— PROVIDED RECORDS —
★ ★ ★ ★ ★ ★ ★

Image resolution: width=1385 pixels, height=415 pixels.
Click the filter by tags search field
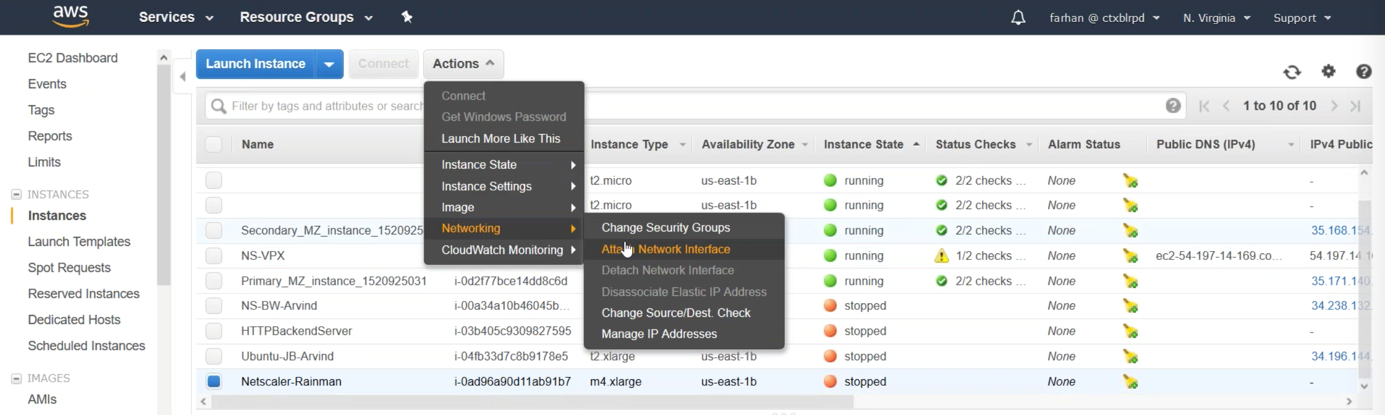(x=330, y=106)
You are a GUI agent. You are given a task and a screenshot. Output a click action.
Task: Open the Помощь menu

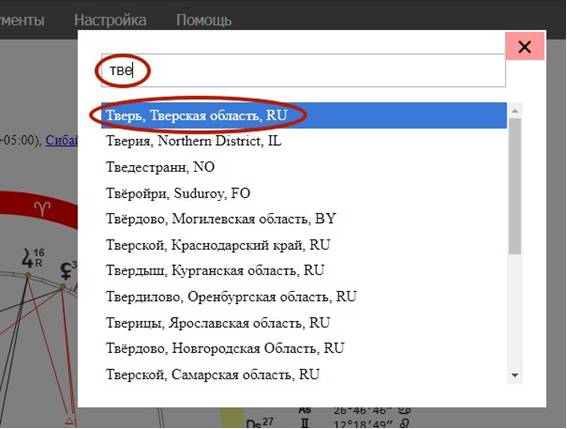click(x=204, y=20)
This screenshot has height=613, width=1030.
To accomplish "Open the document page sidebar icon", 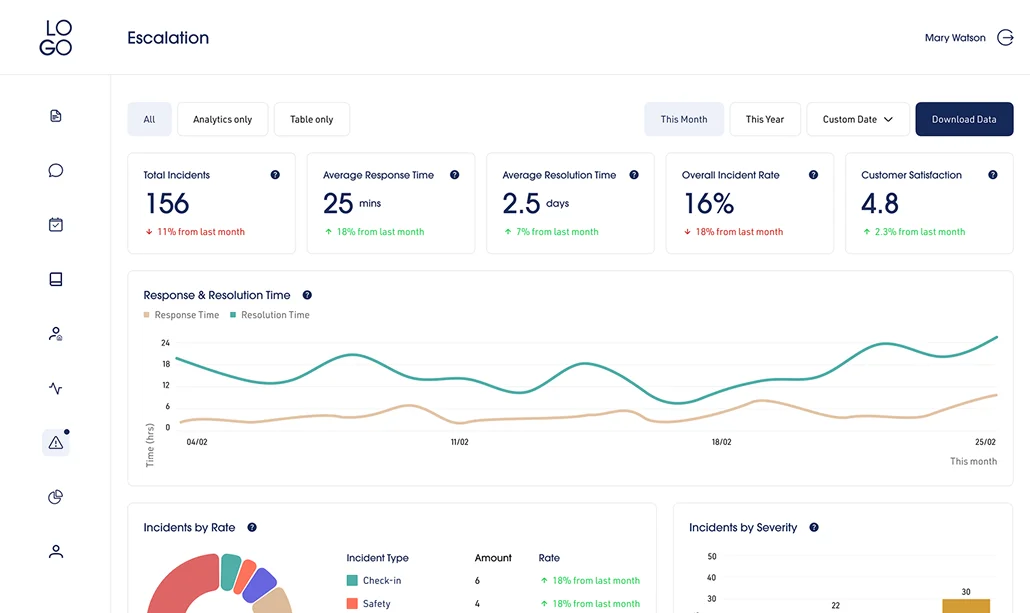I will pos(56,116).
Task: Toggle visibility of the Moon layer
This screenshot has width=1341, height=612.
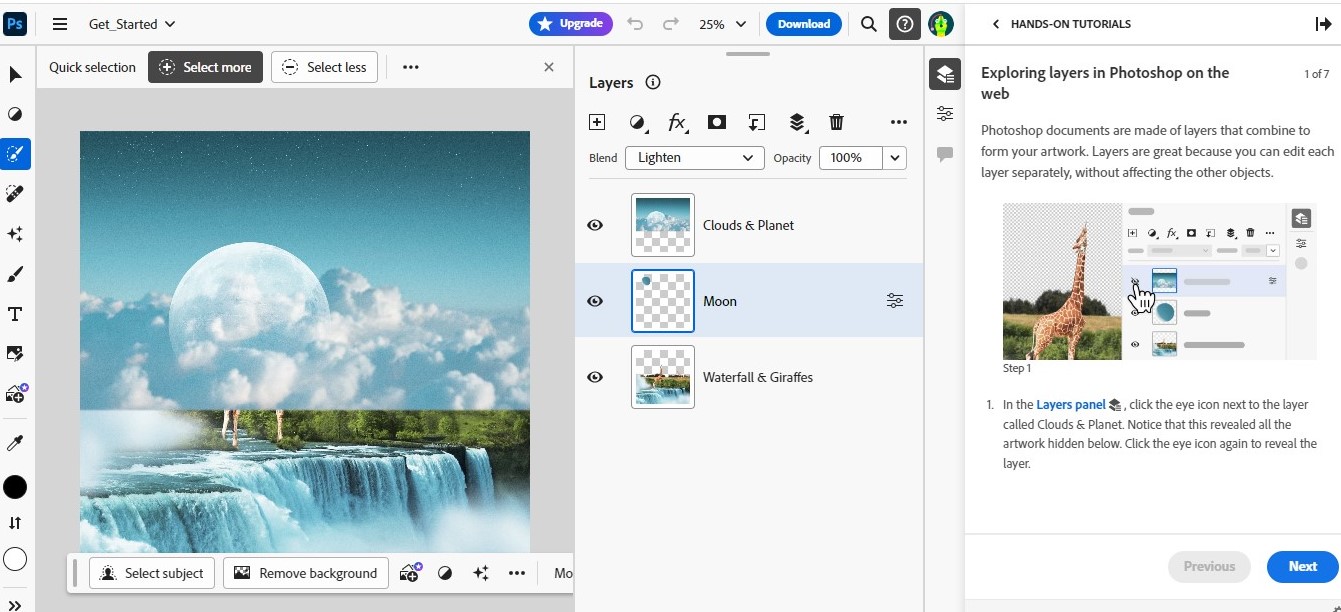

★ ★ ★ ★ ★ ★ ★

Begin with the line that has "Task: Toggle visibility of the Moon layer" and continue to the last line of the entries, printing each line exactly and nothing else; include both ends and skip the pictures.

— SOLUTION FOR THIS TASK —
Task: Toggle visibility of the Moon layer
This screenshot has width=1341, height=612.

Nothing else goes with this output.